* Exercise prompt
Answer these from the soybean marker abstract below:
(a) How many of the 739 recombinant inbred lines were scored by the two markers?
(b) Which marker identified 281 among 671 lines with the genomic region that underlies Rhg4-derived SCN resistance?
(c) Mean SCN index of parasitism was lower only for genotypes carrying which allele at which markers?

* Document text
● ● ● ●

Selecting Soybean Cultivars for Dual Resistance to Soybean Cyst Nematode and Sudden Death Syndrome Using Two DNA Markers

Abstract

DNA markers for genes conditioning resistance to soybean [Glycine max (L.) Merr.] root infection by [Fusarium solani (Mart.) Sacc. f. sp. glycine (Burk.)] (Rfs1), sudden death syndrome (SDS), and soybean cyst nematode (SCN; Heterodera glycines Ichinohe; Rhg4 and rhg1) were previously identified in ‘Essex’ × ‘Forrest’. This study tests the effectiveness of those markers in selecting for disease resistance among recombinant inbred lines from ‘Flyer’ × ‘Hartwig’. A total of 535 among 739 lines were scored by two markers, providing four genotypes. A stratified random sample of 50 lines was evaluated for SDS by F. solani root infection severity at two locations and SCN race 3 index of parasitism in the greenhouse. Selection with BLT65 identified 281 among 671 lines with the genomic region that underlies Rhg4‐derived SCN resistance. Selection with Satt038 identified 230 among 613 lines containing the genomic region that underlies resistance to SDS (rfs1) and rhg1 ‐derived SCN resistance. A total of 93 out of 535 lines had genomic regions that underlie resistance to both SDS and SCN in Essex × Forrest. Segregation of both markers was not random (P ≤ 0.05). Infection severity means for genotypes with the Hartwig allele at Satt038 (28–29%) were lower (P = 0.0001, R2 = 28%) than with the Flyer allele (31–42%); irrespective of maturity group. BLT65 was not associated with infection severity. Mean SCN index of parasitism was lower (P ≤ 0.05) only for genotypes carrying the Hartwig allele at both Satt038 and BLT65. Therefore, alleles conferring resistance to SDS and SCN in Essex × Forrest are transferable to other populations.

● ● ● ●

* Recorded data
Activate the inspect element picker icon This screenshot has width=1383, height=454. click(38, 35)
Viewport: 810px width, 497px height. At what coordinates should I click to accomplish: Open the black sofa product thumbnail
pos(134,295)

● ● ● ●

* Exercise output
(a) 535
(b) BLT65
(c) The Hartwig allele at both Satt038 and BLT65